# [Work item]
Every line below from the one with "Comment être un" through the one with "Marcus Pessoa" should be retyped exactly, both ends included; no other lines and no pictures.

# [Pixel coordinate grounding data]
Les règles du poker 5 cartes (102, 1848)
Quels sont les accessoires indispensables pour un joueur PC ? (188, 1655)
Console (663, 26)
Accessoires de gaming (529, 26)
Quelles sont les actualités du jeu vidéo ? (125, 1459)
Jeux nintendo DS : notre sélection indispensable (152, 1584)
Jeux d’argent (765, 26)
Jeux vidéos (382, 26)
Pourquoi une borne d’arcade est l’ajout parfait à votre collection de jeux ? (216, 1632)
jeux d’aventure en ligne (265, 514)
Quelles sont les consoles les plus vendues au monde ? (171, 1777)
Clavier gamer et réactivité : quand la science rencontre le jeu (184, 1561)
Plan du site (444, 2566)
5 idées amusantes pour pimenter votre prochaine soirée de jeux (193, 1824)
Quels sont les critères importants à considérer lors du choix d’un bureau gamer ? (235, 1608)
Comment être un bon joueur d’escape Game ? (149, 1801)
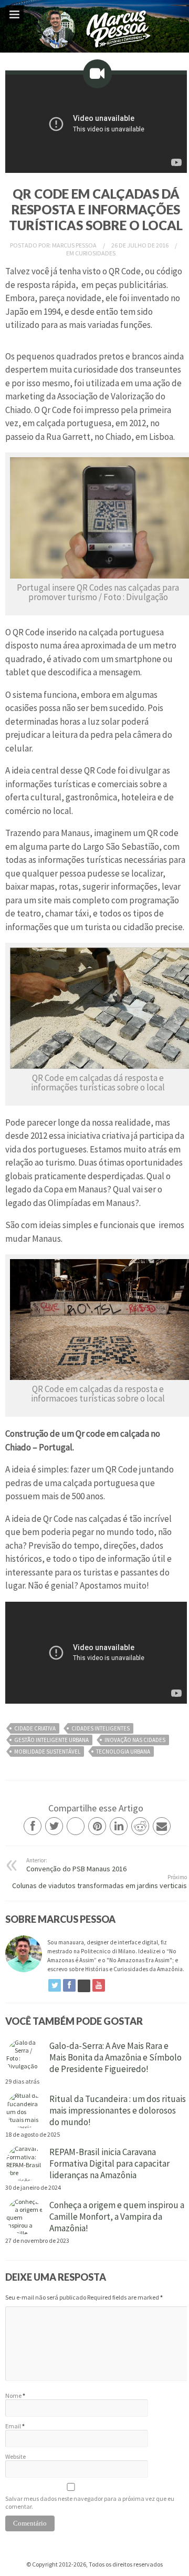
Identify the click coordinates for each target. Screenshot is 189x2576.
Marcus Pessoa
--
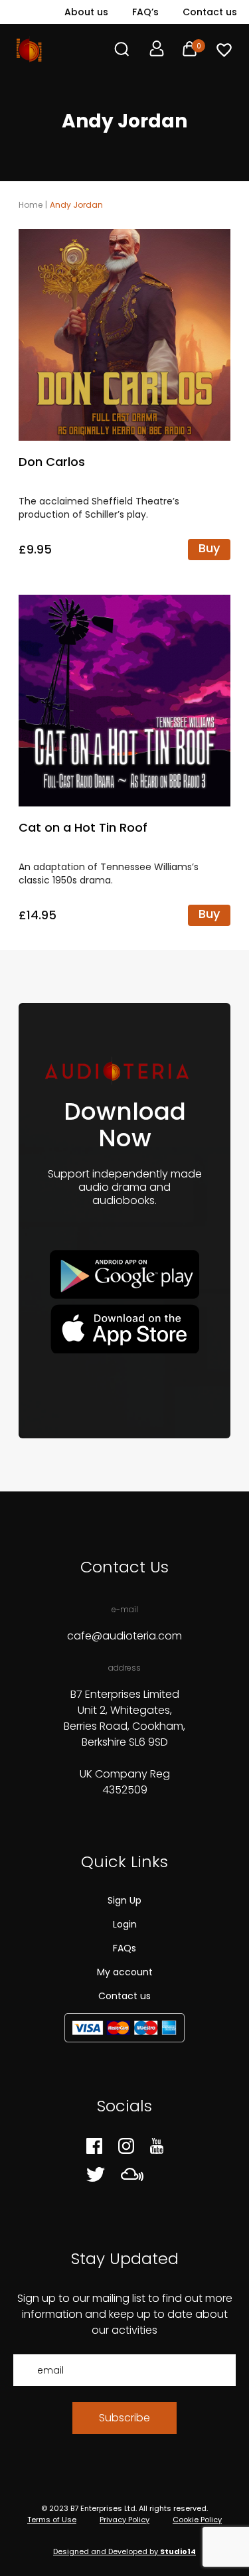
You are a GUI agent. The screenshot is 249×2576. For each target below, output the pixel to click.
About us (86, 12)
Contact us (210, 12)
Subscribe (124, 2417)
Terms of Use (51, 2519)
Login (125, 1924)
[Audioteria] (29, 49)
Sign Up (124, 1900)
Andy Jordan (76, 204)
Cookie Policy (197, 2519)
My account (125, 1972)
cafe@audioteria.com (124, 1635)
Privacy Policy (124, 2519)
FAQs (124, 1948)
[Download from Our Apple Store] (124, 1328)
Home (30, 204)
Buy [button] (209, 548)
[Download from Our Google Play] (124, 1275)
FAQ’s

# [Task solution]
Comment être un bon joueur d’escape Game ? (149, 1801)
Identify the click coordinates for each target. Screenshot is 189x2576.
Marcus Pessoa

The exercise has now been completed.